* _What you have to do_
Write out only the tail of the records, beginning at the line containing "Orthopedics & Supports (278, 306)" and including the last line, exactly as written.

(Dataset items)

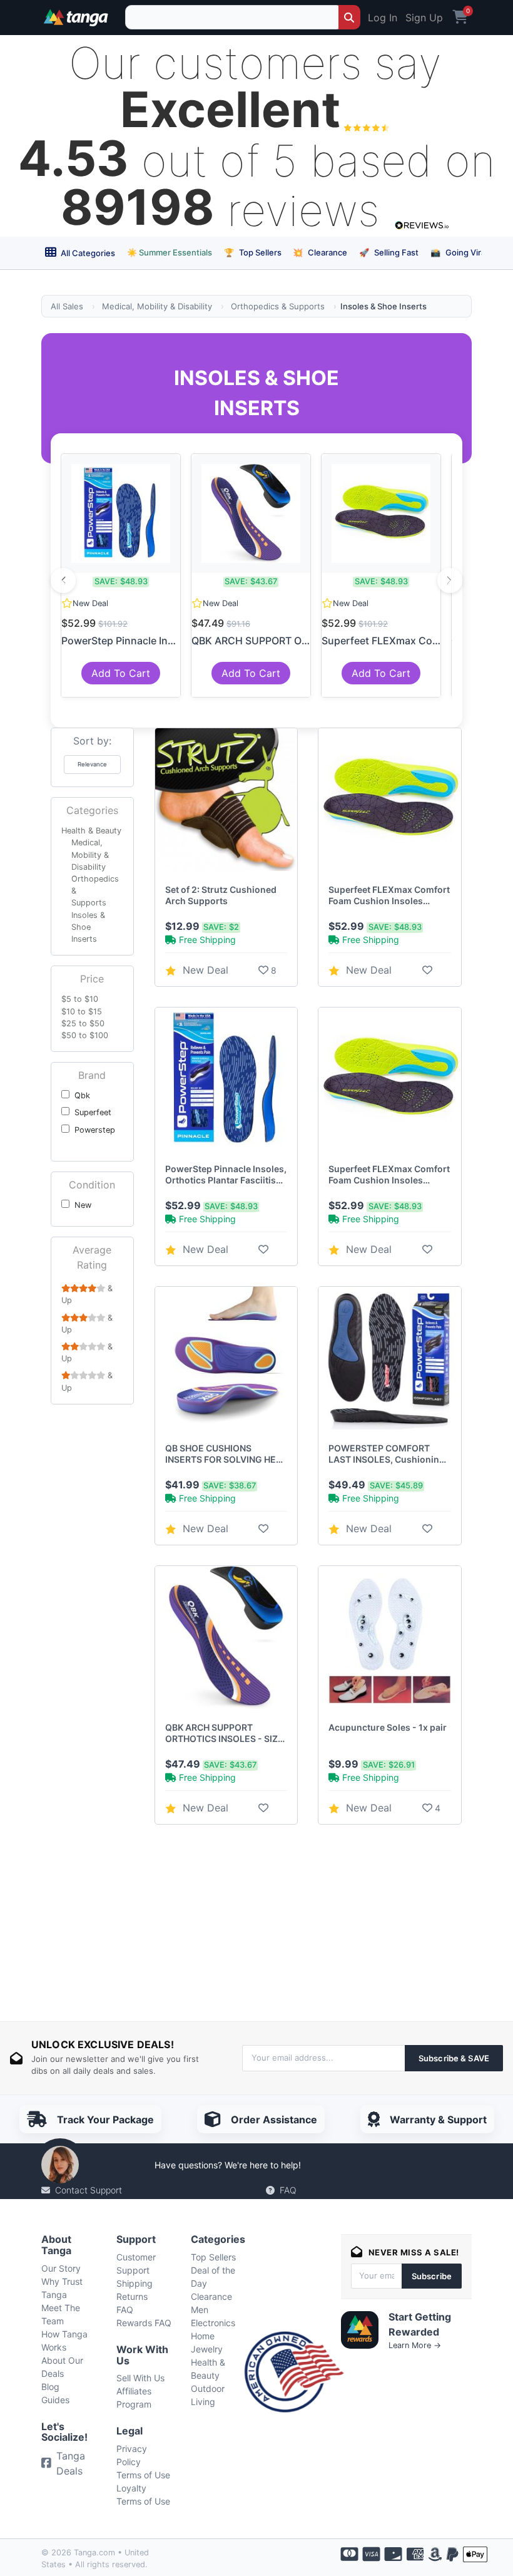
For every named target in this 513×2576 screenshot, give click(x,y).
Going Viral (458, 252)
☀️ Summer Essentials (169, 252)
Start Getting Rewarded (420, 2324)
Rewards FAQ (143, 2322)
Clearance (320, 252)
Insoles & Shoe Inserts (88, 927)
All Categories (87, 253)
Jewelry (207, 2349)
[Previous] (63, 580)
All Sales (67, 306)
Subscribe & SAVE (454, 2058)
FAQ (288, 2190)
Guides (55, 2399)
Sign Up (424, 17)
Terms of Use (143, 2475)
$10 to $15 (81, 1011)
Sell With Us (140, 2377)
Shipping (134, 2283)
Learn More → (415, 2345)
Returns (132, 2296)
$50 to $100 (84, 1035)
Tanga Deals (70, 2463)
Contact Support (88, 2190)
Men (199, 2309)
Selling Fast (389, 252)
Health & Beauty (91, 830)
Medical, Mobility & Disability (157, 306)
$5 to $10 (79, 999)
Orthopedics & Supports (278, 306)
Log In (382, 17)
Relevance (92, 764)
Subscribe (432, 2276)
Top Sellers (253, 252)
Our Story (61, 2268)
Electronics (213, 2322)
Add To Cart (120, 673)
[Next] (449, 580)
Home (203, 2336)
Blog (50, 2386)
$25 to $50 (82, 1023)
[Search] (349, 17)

* _Exercise output_
Orthopedics & Supports (278, 306)
Log In (382, 17)
Relevance (92, 764)
Subscribe (432, 2276)
Top Sellers (253, 252)
Our Story (61, 2268)
Electronics (213, 2322)
Add To Cart (120, 673)
[Next] (449, 580)
Home (203, 2336)
Blog (50, 2386)
$25 to $50 (82, 1023)
[Search] (349, 17)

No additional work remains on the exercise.